4 Myths & 1 Truth of Freelance Working From Home

Having worked as a freelance writer and editor now for three months, I can say I’m finally a novice at this! Much of freelance work and working from home is discipline and determination. I thank God that I have both of these gifts, or else I would never be able to do this. I also would never be able to do this without the loving support of my husband, Lenny, who encourages me every day to pursue my dreams.

Over the past couple of months, I’ve heard some myths about what it’s like to work from home. I have experience working in stores, offices, and schools, and working from home is a totally different experience. If you’re curious about what I do, check out what I’ve learned so far about being a work-from-home freelance writer and editor.

MYTH: You get to work in your pajamas all day

This is the statement I get most often from people when I tell them I work from home. While it is true that I can work in my pajamas all day, I don’t prefer to do so. Christy Wright writes in her book Business Boutique that we should dress for success. Like when you get ready for work to go to an office or a place away from your home, you need to establish a routine so that you can start your day with motivation. There are days when I feel like hanging out in my pajamas, but those days I don’t get anything done. If I equate those outfits to sleeping, I’m not thinking about working; I’m thinking about sleeping! I usually have my outfit picked out the day before, so that I could get dressed and go right to work.

MYTH: You’re lonely

I am an introvert, so I love being alone. I have to be intentional about leaving my house and spending time with friends and family, but quality time with loved ones has turned into a joy. I’m now seeing them because I want to, not because I have to since I work with them or because it’s another thing on my to-do list. I also want to take a moment and challenge all offices: I’ve heard many a story of people who show up to work and don’t speak to a single person all day. Sure, you’re surrounded by people, but you’re still lonely. To me, that’s worse than isolating myself in my home office. If you work in an office, reach out to someone new today. You never know what struggles people are carrying.

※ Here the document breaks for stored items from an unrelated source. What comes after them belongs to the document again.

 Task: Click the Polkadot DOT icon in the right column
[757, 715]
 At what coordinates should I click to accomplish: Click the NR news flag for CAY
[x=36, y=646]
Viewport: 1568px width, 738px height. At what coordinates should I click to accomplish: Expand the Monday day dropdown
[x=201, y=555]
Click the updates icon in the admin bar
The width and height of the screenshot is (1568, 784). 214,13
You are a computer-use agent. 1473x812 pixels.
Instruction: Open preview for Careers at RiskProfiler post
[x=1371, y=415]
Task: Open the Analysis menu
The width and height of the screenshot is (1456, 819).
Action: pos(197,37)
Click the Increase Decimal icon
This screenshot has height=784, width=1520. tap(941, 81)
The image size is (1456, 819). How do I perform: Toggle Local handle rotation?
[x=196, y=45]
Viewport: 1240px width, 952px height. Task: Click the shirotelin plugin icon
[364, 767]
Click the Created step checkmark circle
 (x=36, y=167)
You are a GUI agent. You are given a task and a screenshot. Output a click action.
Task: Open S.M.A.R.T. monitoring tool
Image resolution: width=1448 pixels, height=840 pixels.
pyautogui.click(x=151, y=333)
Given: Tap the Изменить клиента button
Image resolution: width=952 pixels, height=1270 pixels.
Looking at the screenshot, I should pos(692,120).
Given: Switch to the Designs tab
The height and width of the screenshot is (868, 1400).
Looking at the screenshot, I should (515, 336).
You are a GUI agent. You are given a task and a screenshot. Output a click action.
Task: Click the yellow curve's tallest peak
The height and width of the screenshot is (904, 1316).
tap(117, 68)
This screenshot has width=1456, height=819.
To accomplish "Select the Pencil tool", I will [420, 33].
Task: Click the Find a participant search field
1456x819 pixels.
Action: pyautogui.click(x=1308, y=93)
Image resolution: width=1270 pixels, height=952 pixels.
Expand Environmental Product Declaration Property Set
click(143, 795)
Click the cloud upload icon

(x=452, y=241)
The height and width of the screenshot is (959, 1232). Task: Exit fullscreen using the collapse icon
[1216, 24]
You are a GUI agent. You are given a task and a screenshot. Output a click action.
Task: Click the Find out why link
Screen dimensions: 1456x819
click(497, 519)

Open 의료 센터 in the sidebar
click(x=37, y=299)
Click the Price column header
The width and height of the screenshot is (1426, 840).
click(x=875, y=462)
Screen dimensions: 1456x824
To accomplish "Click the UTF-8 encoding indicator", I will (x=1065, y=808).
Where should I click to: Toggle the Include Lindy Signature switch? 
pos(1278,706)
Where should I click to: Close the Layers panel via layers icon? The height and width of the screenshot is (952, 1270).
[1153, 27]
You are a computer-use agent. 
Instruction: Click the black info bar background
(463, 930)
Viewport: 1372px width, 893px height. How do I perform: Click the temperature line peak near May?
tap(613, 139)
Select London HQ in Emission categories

MYTH: You don’t get anything done

Studies produced from the last couple of years have shown that the average person only gets about 2 hours and 53 minutes of work done in an 8-hour work day, and that doesn’t include the hour-long commute most of us have to travel to and from work. So if I work 3 intentional hours from home, I’m working more than you, office worker. And since I’m my own boss, I can create my own schedule, which includes personal time. I make time to eat an hour-long lunch, go for a walk, clean the house (as needed), and read. I set a timer on my phone for one hour at a time, and then I put my phone on the other side of the room. I don’t do anything but edit, write, or read a book about writing until the timer goes off. When we’re intentional about our work, we get more done.

MYTH: You don’t make a lot of money

At first, this is true. When you work an office or retail job, you get a contract and a salary and benefits and all that. When you are starting your own business, you start with $0. When you put yourself on the internet and say, “Hey, I have a new business!” no one knows you who are. But when you apply those discipline techniques into your work, you will see more of a clientele over the next couple of months. As the Bible alludes to on multiple occasions, you reap what you sow. When you put work into your business, you will see the fruit of that work.

Truth: It is a fun adventure

I love what I do, so much. I have the opportunity to create my own schedule and workload. I create my own vacation time. It’s not that I don’t have a boss, but I am my own boss. There is a difference. I’m not where I want to be yet, but I’m closer than I was a few days ago. Working from home has been such a blessing, and I can’t wait to see how God grows the vision that he has given me.